Он бросил заступ, вылез из ямы и, ухватив Богата за ноги, дотащил до края, свалил тело вниз. Потом взялся за Вакса. Погибший кент хранил деньги в правом сапоге. Там они и лежат, завернутые в марлю. Но на том свете, надо думать, не требуют бросить денег на общак. Там эти бумажки без надобности. Таймураз ногой спихнул Вакса в могилу, одернул пиджак и попросил воды. Суханов, распахнув халат, отстегнул от ремня фляжку в брезентовом чехле, бросил ее пленнику. Таймураз сделал несколько жадных глотков, вытер губы и посмотрел на солнце, зацепившееся краем за дальние холмы.
– Разгружай машину, – скомандовал Зубов. – И не тяни резину, мы спешим.
Тайм, обрадованный новой отсрочкой, выбросил из «уазика» пару мешков с манатками. Осторожно поставил на землю тяжеленную коробку с фарфоровым сервизом на шесть персон, сбросил четыре шерстяных одеяла, спустил вниз каминные часы, завернутые в простыню. Скупщик скота, когда не хватило денег, чтобы рассчитаться за баранов, предложил эту вещицу, говорил, что привез часы из Чикмента, и стоят они неслыханных, просто-таки непомерных денег. Когда Тайм прикинул, сколько удовольствий можно получить, сбыв эту редкостную вещь, на глаза навернулись слезы. Закончив работу, он с тоской посмотрел на вещи, сваленные рядом с открытой могилой, и горестно вздохнул.
Краем глаза он видел, как Суханов достал из-за пояса пистолет, сделал шаг вперед и глянул на Зубова, присевшего на узел с барахлом. Тот отрицательно помотал головой, поднялся и тронул Тайма за плечо.
– Ты тачку водишь? – спросил Зубов.
Таймураз молча кивнул.
– Эти места хорошо знаешь?
– Более или менее.
Пленник подумал, что окружающий мир для чужаков все равно что темный лес или пустыня. Отставь их тут без воды дня и машины на два-три дна, и шабаш, поминай как звали, – пропадут без следа, даже костей не найдешь. А он читает степь как раскрытую книгу, у него здесь родной дом.
– Тогда садись за руль, – приказал Зубов. – Поглядим, что ты за водила. Если через полтора часа доставишь нас в райцентр, то есть тамошнюю в больницу… Как знать, может быть, ты еще долго проживешь. И даже заработаешь.

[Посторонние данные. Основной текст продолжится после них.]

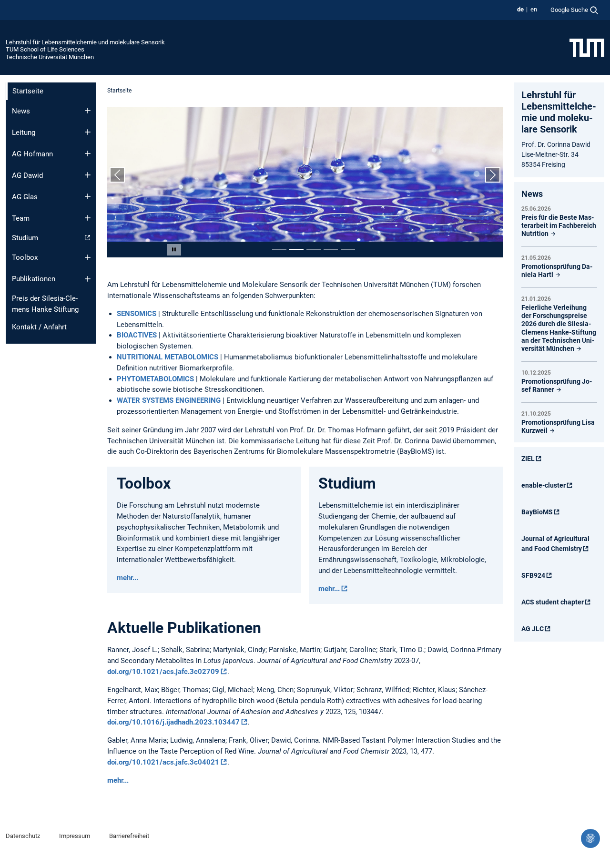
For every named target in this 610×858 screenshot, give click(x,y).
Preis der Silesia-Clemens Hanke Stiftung (45, 304)
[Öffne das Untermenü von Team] (87, 218)
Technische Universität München (50, 57)
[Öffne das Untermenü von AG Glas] (87, 196)
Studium (25, 238)
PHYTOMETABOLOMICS (156, 379)
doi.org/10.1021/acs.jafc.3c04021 (163, 762)
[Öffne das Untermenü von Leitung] (87, 132)
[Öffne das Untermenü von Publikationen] (87, 279)
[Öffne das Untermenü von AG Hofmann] (87, 153)
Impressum (74, 835)
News (21, 111)
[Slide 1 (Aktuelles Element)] (279, 249)
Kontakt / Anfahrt (39, 327)
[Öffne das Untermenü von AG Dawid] (87, 175)
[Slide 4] (331, 249)
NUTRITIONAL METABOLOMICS (167, 357)
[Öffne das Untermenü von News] (87, 110)
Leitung (23, 132)
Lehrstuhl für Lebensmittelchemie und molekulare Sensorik (85, 42)
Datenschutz (23, 835)
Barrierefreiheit (129, 835)
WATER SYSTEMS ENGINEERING (169, 400)
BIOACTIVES (138, 335)
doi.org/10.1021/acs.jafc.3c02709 (163, 671)
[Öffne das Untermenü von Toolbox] (87, 257)
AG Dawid (27, 175)
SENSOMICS (137, 313)
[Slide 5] (348, 249)
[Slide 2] (296, 249)
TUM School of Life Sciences (45, 49)
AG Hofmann (32, 154)
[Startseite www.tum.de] (586, 47)
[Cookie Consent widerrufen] (590, 838)
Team (21, 218)
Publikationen (33, 279)
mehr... (127, 577)
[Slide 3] (313, 249)
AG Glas (25, 197)
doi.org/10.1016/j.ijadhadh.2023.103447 (173, 722)
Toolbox (25, 257)
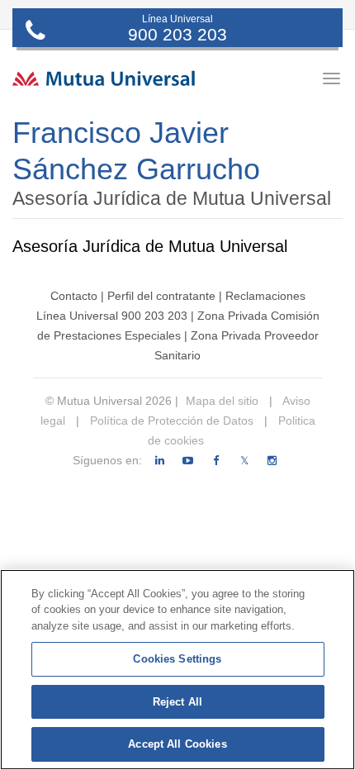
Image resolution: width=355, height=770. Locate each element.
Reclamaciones (265, 295)
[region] (177, 669)
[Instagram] (272, 461)
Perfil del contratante (161, 295)
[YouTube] (188, 461)
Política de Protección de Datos (170, 420)
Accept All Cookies (177, 744)
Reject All (177, 702)
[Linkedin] (159, 461)
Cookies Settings (177, 659)
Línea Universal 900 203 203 (111, 315)
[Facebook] (216, 461)
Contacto (73, 295)
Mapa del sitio (222, 400)
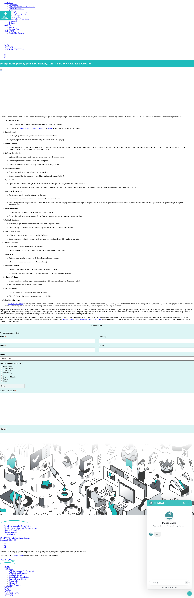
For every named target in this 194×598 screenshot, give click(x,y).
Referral (5, 379)
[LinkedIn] (5, 57)
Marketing (12, 11)
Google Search (8, 368)
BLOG (7, 45)
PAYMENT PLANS (11, 593)
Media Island (18, 555)
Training (12, 23)
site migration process (15, 304)
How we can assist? (8, 391)
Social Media (7, 366)
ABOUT (7, 25)
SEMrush (41, 128)
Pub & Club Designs (16, 33)
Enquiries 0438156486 (8, 540)
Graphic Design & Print (17, 15)
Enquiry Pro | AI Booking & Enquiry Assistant (20, 528)
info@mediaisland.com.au (21, 538)
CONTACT (8, 47)
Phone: (102, 346)
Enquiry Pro (13, 5)
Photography (13, 581)
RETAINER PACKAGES (14, 49)
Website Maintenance (16, 9)
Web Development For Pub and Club (22, 7)
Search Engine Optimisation (19, 13)
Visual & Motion (15, 17)
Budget (3, 354)
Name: (3, 337)
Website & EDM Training (18, 573)
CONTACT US (5, 538)
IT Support (13, 21)
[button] (5, 15)
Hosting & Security (11, 532)
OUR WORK (9, 31)
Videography (13, 583)
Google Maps (7, 370)
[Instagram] (5, 55)
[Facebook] (5, 53)
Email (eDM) (7, 373)
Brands (11, 27)
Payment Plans (14, 29)
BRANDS (8, 587)
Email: (3, 346)
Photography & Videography (19, 19)
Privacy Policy (9, 534)
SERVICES (8, 3)
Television (6, 375)
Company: (103, 337)
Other (5, 381)
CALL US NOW (6, 559)
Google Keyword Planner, (28, 128)
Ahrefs (50, 128)
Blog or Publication (9, 377)
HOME (7, 567)
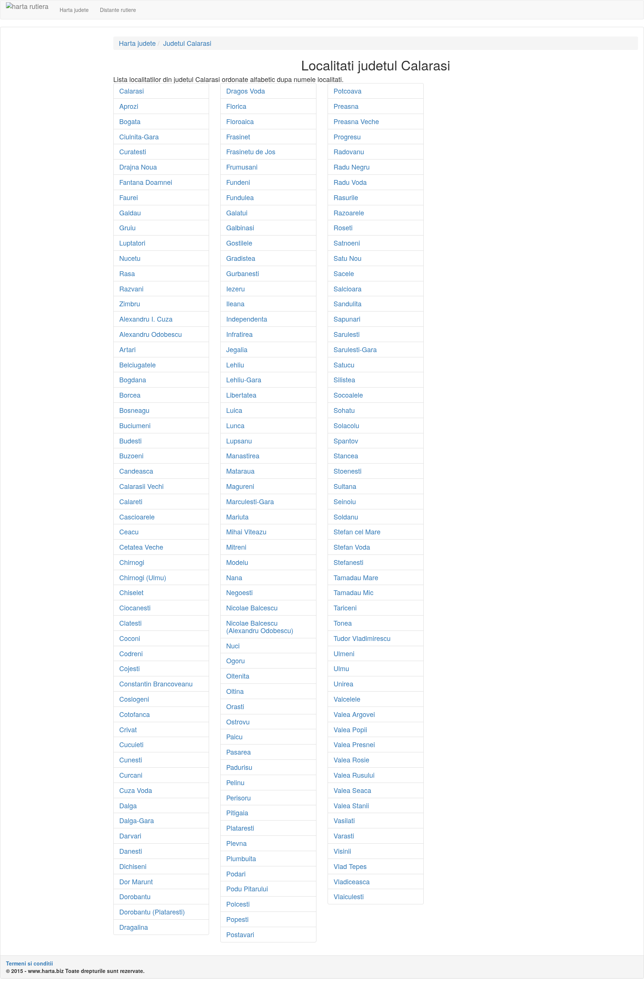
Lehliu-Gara (243, 379)
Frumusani (242, 166)
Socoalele (348, 394)
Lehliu (235, 364)
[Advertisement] (54, 148)
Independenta (246, 318)
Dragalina (133, 927)
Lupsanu (239, 440)
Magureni (240, 486)
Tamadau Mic (353, 592)
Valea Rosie (351, 759)
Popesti (237, 919)
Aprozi (128, 106)
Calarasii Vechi (141, 486)
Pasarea (238, 751)
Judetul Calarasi (187, 43)
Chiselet (131, 592)
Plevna (236, 843)
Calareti (130, 501)
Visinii (342, 851)
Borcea (130, 394)
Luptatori (132, 242)
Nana (234, 577)
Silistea (344, 379)
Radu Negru (352, 166)
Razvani (131, 288)
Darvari (130, 835)
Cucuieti (131, 744)
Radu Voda (350, 182)
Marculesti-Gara (250, 501)
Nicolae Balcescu (252, 607)
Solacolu (346, 425)
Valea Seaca (352, 790)
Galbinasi (240, 227)
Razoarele (349, 212)
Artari (127, 349)
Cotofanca (134, 714)
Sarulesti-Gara (355, 349)
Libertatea (241, 394)
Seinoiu (345, 501)
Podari (236, 873)
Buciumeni (135, 425)
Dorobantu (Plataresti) (152, 911)
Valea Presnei (354, 744)
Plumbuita (241, 858)
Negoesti (239, 592)
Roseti (343, 227)
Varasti (344, 835)
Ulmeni (344, 653)
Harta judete (74, 9)
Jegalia (236, 349)
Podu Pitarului (247, 888)
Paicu (234, 736)
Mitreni (236, 547)
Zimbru (129, 303)
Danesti (130, 851)
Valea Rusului (354, 775)
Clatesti (130, 623)
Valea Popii (350, 729)
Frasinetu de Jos (250, 151)
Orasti (235, 706)
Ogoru (235, 660)
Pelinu (235, 782)
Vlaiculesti (349, 896)
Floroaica (240, 121)
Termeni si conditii (29, 963)
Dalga (128, 805)
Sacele (344, 273)
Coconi (129, 638)
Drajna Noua (138, 166)
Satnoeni (347, 242)
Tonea (343, 623)
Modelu (237, 562)
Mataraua (240, 470)
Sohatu (344, 410)
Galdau (130, 212)
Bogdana (132, 379)
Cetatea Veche (141, 547)
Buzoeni (131, 455)
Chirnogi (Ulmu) (142, 577)
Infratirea (239, 334)
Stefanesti (348, 562)
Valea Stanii (351, 805)
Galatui (236, 212)
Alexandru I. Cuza (146, 318)
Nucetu (130, 258)
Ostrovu (238, 721)
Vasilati (344, 820)
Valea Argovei (354, 714)
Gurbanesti (242, 273)
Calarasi (131, 90)
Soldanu (346, 516)
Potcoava (348, 90)
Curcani (130, 775)
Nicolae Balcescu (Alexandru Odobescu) (259, 626)
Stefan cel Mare (357, 531)
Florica (236, 106)
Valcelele (347, 699)
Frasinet (238, 136)
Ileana (235, 303)
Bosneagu (134, 410)
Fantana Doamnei (145, 182)
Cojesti (129, 668)
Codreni (131, 653)
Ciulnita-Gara (139, 136)
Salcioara (348, 288)
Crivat (128, 729)
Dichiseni (132, 866)
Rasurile (346, 197)
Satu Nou (348, 258)
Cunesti (130, 759)
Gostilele (239, 242)
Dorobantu (135, 896)
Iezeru (235, 288)
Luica (234, 410)
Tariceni (345, 607)
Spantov (346, 440)
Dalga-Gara (136, 820)
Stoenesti (348, 470)
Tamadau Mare (356, 577)
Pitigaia (237, 812)
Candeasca (136, 470)
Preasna (346, 106)
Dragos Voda (245, 90)
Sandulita (348, 303)
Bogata (130, 121)
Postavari (240, 934)
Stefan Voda (352, 547)
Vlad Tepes (350, 866)
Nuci (233, 645)
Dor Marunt (136, 881)
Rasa (127, 273)
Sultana (345, 486)
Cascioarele (137, 516)
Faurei (128, 197)
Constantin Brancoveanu (156, 683)
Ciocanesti (135, 607)
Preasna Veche (356, 121)
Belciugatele (137, 364)
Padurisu (239, 767)
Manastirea (242, 455)
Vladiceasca (352, 881)
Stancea (346, 455)
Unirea (343, 683)
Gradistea (240, 258)
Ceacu (129, 531)
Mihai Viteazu (246, 531)
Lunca (235, 425)
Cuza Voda (135, 790)
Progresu (347, 136)
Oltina (235, 691)
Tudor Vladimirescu (362, 638)
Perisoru (238, 797)
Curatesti (132, 151)
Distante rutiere (118, 9)
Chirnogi (131, 562)
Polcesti (238, 903)
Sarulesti (347, 334)
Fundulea (240, 197)
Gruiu (127, 227)
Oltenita (237, 675)
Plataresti (240, 827)
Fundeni (238, 182)
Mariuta (237, 516)
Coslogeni (134, 699)
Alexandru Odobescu (150, 334)
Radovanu (349, 151)
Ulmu (341, 668)
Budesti (130, 440)
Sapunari (347, 318)
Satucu (344, 364)
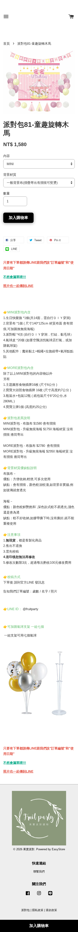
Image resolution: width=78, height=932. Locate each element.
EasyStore (58, 849)
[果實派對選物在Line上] (50, 895)
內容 (6, 156)
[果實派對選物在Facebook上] (28, 895)
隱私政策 (37, 910)
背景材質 (9, 174)
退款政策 (51, 910)
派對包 (25, 910)
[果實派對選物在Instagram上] (39, 895)
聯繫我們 (39, 871)
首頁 (6, 43)
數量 (6, 193)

Когда зазвонил телефон, Девяткин уже успел пройтись по спине полотенцем и накинул халат из синтетического шелка, разукрашенный мелкими драконами, похожими на крокодильчиков из мультфильма. Стакан с ромом и ананасовым соком, стоявший на бортике ванной, так и остался недопитым. Девяткин прошлепал босыми ногами в комнату и поднес к уху трубку мобильника. Голос оказался незнакомым, а тон человека не слишком дружелюбным.
– Юрий Иванович? – мужчина говорил низким простуженным голосом. – Или я ошибся? Ах, вот как… Тогда очень хорошо. За последние двое суток вы мне звонили семь раз. Оставили несколько сообщений и этот номер телефона.
Девяткин, разомлевший в теплой ванной, не сразу сообразил, кому именно он так настойчиво названивал и какие сообщения оставлял. А, вспомнив, упал в кресло и, врубив лампу, забросил на стол голые ноги, чтобы не держать их на сквозняке.
– Значит, это вы Гаврилов? Николай Павлович? Очень рад.
Чувство Девяткина было искренним. Телефон сыщика, который два года назад занимался делом выпавшей из окна дочери летчика Зубова, отыскался без труда, но на другом конце провода слышались только длинные гудки. Девяткин точно знал: Гаврилов жив, но за последние пару лет в его судьбе случились перемены. Он трижды менял место работы, переходил из одного частного агентства в другое, весной уволился с последнего места работы. Но встретиться с Гавриловым не так уж просто, особенно если встречу хочет назначить кадровый мент. Сыщик иногда уезжает из города или скрывается неизвестно где, может не ночевать дома неделями.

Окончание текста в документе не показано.